The return to her ancestral home, the house of her childhood, is prompted by the loss of foundation—the death of her grandmother, a figure embodying homeland, earth. This return becomes an entry into the ruined topographies of memory. The home represents the bedrock of emotion, which we often forget to feel as we move—again and again. Self- Portrait and Other Ruins is an archaeological act! This is not about nostalgia. Dance!
Through the corridors of the family house, it is not the subject of identity that passes, but the bearer of unspoken and suppressed histories. Here, the archive is not a collection of objects but the vibration of movement—a porous boundary between the personal and the collective. Ghazal Ramzani, through choreography, destabilizes temporality. The past is not behind; it resides beneath the skin. Her body becomes a site of enacting a non-localized past—social specters that haunt the present. The dancer, eyes closed, does not perform memory; she inhabits it. In this space, movement becomes an act of possession but also of emancipation. For precisely where the languages of the state, patriarchy, and hegemony fail, the body speaks—as archive, as affect, as aphorism.
Self-Portrait and Other Ruins must also be viewed as a critique of representation. Ramzani rejects the spectacle of pain and the aestheticization of trauma. She establishes a kinetic politics of memory through a method where the past is not depicted but re-enacted through the body. Her work is a form of feminist intervention, wherein the genealogy of female working-class experience is not written through narrative but through rhythm, pause, silence, contact with the ground.
In the spirit of deconstructing postcolonial and exilic narratives, Self-Portrait and Other Ruins opens a space for contemplating memory not as a data archive but as a fragmentary body—a body fractured by history. This dance is not confined within a choreographic system; it occurs in liminal zones. As the audience enters the space, they step into a unique world of thoughts, memories, and identities that pull, erode, and stretch them. There is a strange dignity here. A heavy poetics. A rebirth.
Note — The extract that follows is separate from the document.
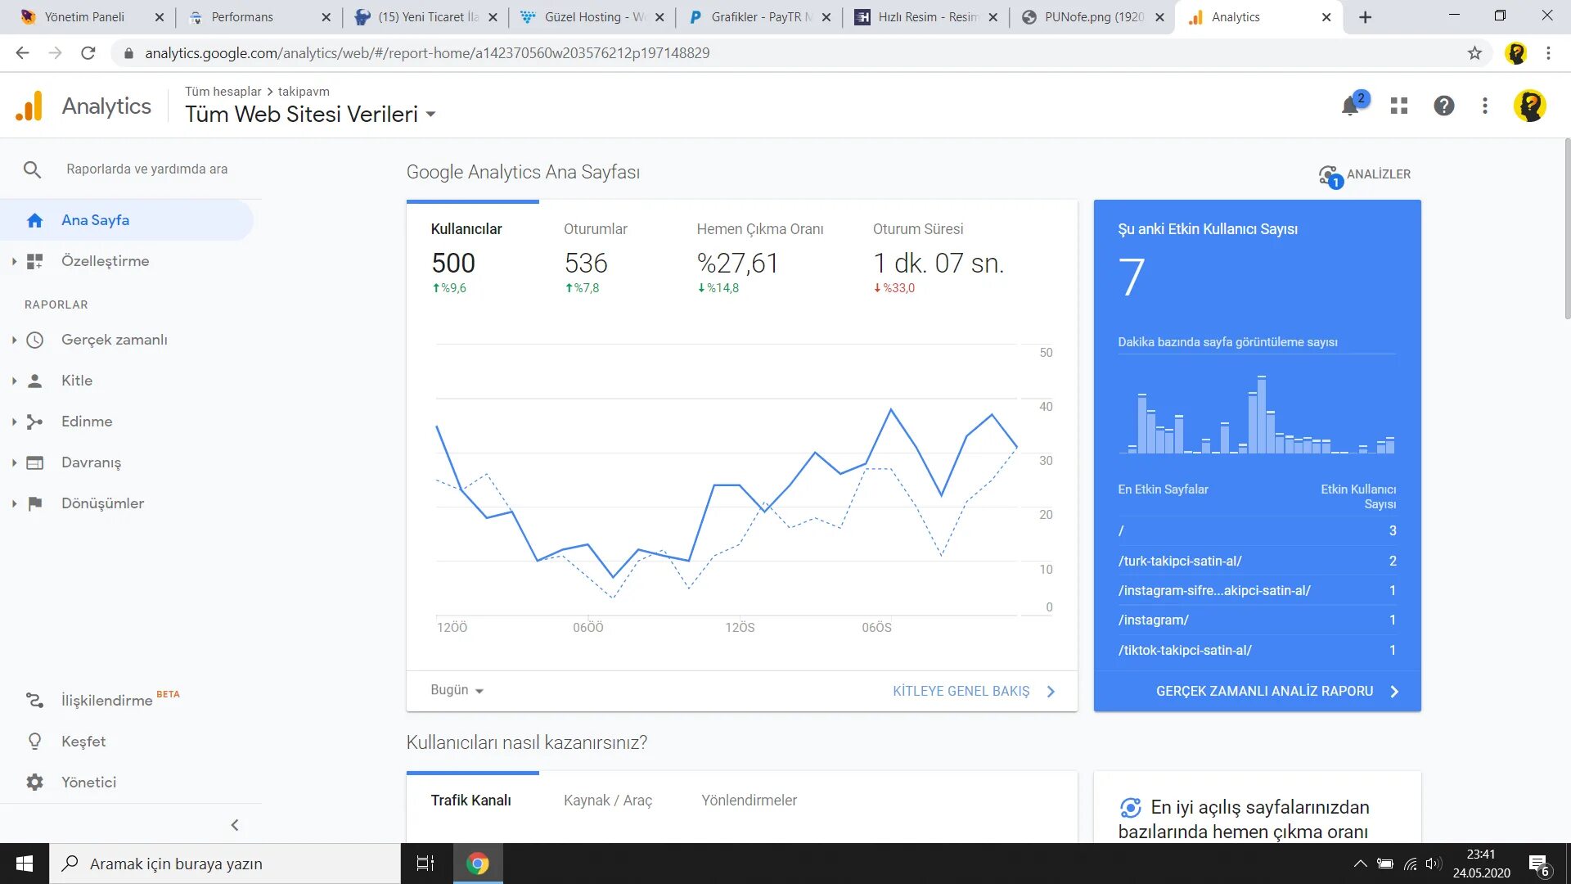Image resolution: width=1571 pixels, height=884 pixels.
Task: Open the Google apps grid icon
Action: click(x=1399, y=106)
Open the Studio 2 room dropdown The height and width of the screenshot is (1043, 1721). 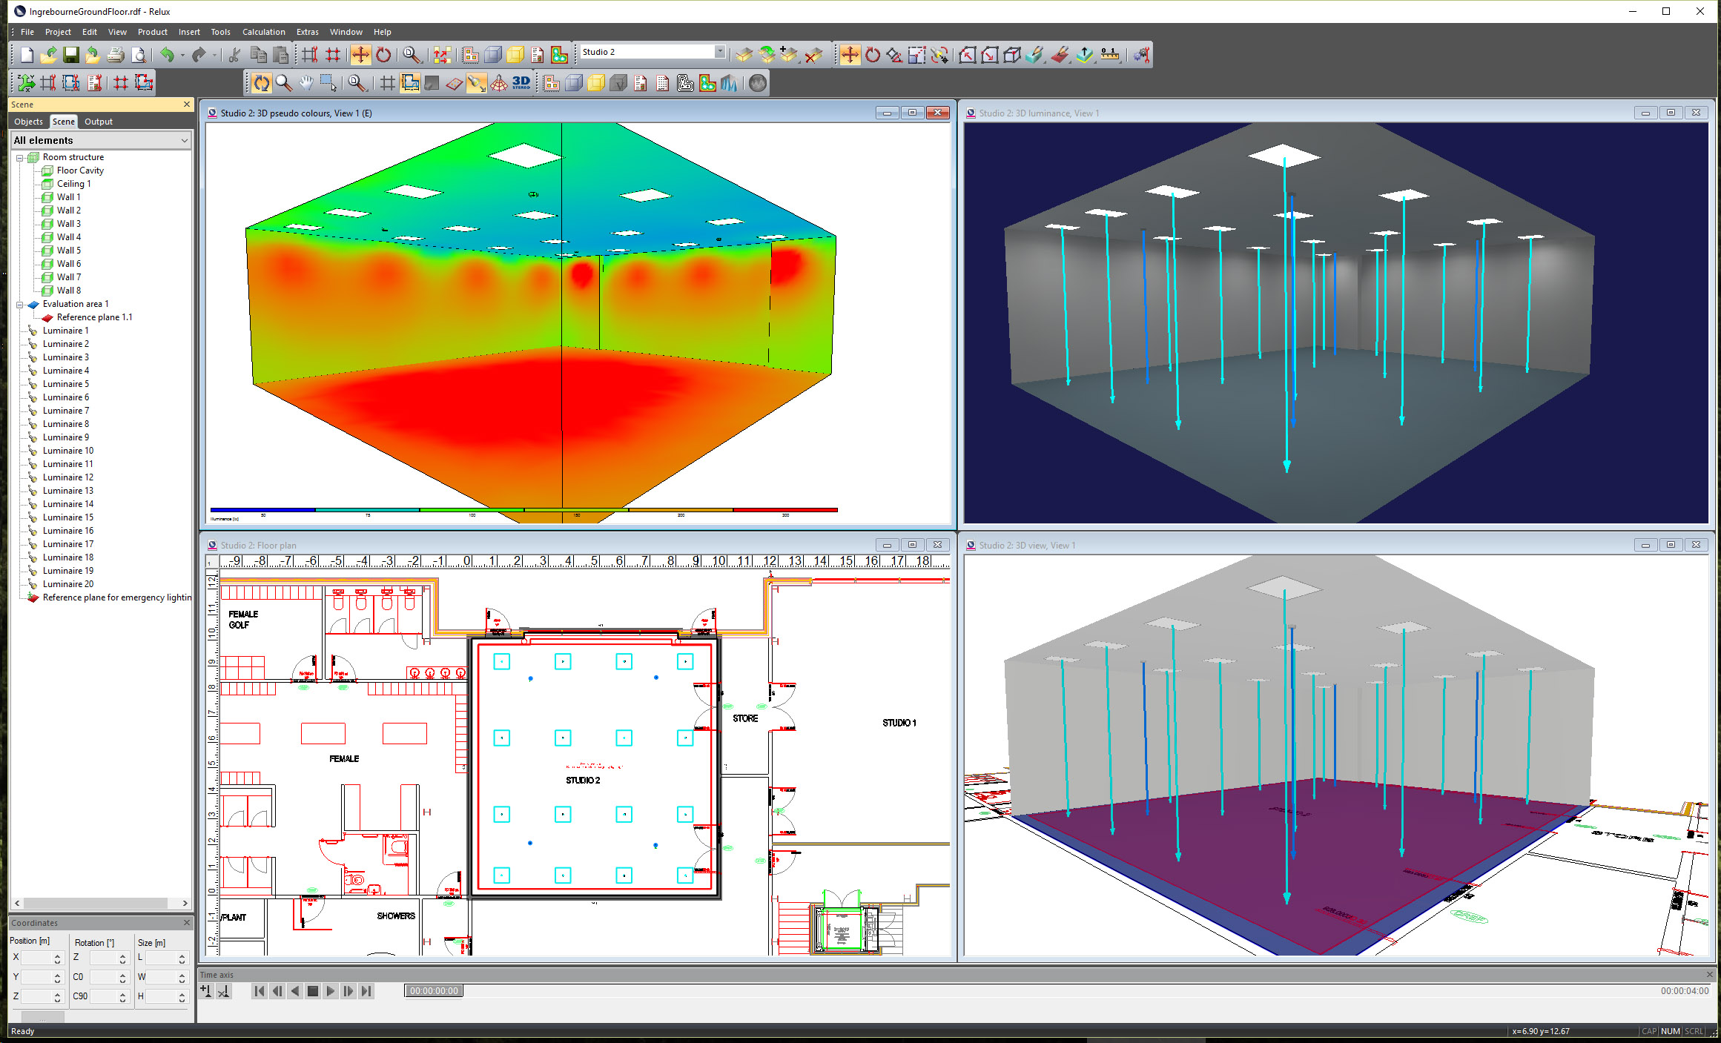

It does not strive for wholeness but for points of rupture. Therefore—be silent and dance!
Text: Isidora Brankovic
Ghazal Ramzani is an Iranian, Berlin-based interdisciplinary artist, Kathak dancer, choreographer, facilitator, and researcher working at the intersection of decolonial practice and speculative choreography across stage and film. Her work investigates erased movement histories, develops counter-techniques grounded in marginalized genealogies, and cultivates collective authorship within embodied practice. She is the founder of Kathak Dance School Berlin and co-founder of Kalatva Collective, and collaborates internationally across artistic and academic contexts. Her debut dance film Self-Portrait and Other Ruins was selected for numerous international dance film festivals, including the Cannes Dance Film Festival and Multiplié Dance Film Festival in Trondheim. She has been an artist in residence at Alfred University (NY), received a research grant from the Ionian University (Greece), and her work has been supported by Spore Initiative, the Goethe-Institut, and the Kemmler Foundation. Ghazal holds an MFA in Contemporary Performative Arts (Gothenburg), a Diploma in Kathak (New Delhi), and a BA in Philosophy / Arts / Media.